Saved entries
######
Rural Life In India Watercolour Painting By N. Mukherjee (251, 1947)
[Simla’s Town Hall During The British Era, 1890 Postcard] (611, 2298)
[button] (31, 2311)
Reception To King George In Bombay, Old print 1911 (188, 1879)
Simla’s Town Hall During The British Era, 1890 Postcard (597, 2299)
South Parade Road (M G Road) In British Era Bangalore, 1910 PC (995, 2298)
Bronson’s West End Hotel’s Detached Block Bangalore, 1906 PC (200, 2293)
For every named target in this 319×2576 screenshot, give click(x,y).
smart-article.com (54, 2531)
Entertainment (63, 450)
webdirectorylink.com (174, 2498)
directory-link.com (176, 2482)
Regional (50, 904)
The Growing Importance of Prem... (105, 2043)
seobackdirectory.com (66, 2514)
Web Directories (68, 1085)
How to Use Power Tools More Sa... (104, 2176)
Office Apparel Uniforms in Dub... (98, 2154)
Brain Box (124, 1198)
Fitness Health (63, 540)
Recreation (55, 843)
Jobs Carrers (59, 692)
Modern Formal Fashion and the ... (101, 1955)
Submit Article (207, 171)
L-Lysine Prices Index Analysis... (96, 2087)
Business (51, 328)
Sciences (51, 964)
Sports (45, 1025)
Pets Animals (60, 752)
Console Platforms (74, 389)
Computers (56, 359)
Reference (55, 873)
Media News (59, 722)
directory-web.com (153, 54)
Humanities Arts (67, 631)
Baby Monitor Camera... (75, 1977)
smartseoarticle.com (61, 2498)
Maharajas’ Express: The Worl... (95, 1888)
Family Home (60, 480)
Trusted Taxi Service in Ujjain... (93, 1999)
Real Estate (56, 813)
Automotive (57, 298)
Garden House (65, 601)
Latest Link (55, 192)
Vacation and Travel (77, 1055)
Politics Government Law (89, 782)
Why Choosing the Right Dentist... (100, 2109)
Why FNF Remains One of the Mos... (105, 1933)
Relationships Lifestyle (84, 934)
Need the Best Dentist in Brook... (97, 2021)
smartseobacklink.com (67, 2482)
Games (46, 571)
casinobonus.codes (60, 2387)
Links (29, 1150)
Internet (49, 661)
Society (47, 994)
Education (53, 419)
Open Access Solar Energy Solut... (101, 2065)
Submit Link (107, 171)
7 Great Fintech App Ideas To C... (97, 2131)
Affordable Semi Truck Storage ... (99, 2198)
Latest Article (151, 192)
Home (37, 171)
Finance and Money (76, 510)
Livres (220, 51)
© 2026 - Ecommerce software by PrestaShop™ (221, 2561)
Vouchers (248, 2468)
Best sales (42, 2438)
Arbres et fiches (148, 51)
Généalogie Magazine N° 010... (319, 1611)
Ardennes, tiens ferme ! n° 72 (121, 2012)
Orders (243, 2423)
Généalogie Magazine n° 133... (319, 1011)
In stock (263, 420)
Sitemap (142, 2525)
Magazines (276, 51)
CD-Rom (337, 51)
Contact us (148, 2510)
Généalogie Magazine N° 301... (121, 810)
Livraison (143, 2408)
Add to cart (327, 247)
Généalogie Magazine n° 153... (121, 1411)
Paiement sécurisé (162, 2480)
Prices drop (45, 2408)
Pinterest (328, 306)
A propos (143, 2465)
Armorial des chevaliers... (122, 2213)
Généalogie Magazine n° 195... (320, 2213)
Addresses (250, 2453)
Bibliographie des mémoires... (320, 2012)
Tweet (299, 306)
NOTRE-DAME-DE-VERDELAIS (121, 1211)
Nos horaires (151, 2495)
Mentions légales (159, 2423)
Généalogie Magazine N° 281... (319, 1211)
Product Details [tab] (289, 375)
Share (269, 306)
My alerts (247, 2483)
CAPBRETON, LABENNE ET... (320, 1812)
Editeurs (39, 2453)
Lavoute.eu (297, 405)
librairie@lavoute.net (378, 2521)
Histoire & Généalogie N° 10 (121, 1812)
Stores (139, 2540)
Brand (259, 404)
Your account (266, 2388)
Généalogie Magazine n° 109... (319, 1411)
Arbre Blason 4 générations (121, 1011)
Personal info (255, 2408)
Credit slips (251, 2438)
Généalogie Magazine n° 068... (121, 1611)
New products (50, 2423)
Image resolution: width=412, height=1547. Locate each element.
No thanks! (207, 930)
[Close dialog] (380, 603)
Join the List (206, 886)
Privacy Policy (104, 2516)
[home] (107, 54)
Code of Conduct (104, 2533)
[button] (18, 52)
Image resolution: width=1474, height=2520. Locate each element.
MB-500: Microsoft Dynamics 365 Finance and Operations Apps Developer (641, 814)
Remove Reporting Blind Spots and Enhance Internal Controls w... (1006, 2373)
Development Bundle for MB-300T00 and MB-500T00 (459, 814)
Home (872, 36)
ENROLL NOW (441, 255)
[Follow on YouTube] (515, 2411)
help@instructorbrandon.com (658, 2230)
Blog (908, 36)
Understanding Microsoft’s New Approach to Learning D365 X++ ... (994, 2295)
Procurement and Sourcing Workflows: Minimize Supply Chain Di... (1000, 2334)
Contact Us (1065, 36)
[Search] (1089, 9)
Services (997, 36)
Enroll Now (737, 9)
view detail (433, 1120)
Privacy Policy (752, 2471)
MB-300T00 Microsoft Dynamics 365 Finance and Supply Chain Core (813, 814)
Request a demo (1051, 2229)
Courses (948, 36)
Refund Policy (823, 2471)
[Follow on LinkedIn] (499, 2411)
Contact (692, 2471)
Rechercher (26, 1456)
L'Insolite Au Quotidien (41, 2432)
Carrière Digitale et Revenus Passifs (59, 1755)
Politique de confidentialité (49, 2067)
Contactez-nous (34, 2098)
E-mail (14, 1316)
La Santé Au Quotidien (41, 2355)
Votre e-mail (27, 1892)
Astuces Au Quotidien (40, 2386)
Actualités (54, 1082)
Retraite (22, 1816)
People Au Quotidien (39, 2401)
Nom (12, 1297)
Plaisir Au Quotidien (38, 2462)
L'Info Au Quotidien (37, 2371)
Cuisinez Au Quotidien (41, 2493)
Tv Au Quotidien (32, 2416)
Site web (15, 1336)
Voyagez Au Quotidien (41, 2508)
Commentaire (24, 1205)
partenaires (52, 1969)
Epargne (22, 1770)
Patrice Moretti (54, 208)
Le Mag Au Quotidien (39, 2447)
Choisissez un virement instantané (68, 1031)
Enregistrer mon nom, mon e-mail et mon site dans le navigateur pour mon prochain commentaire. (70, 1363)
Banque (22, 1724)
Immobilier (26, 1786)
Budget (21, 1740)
######
What this task involves - Whenever a line in the entries above includes the word "element", pull that line out.

Task answer -
Image resolution: width=412, height=1547. Locate each element.
Image resolution: width=1474, height=2520. Locate each element.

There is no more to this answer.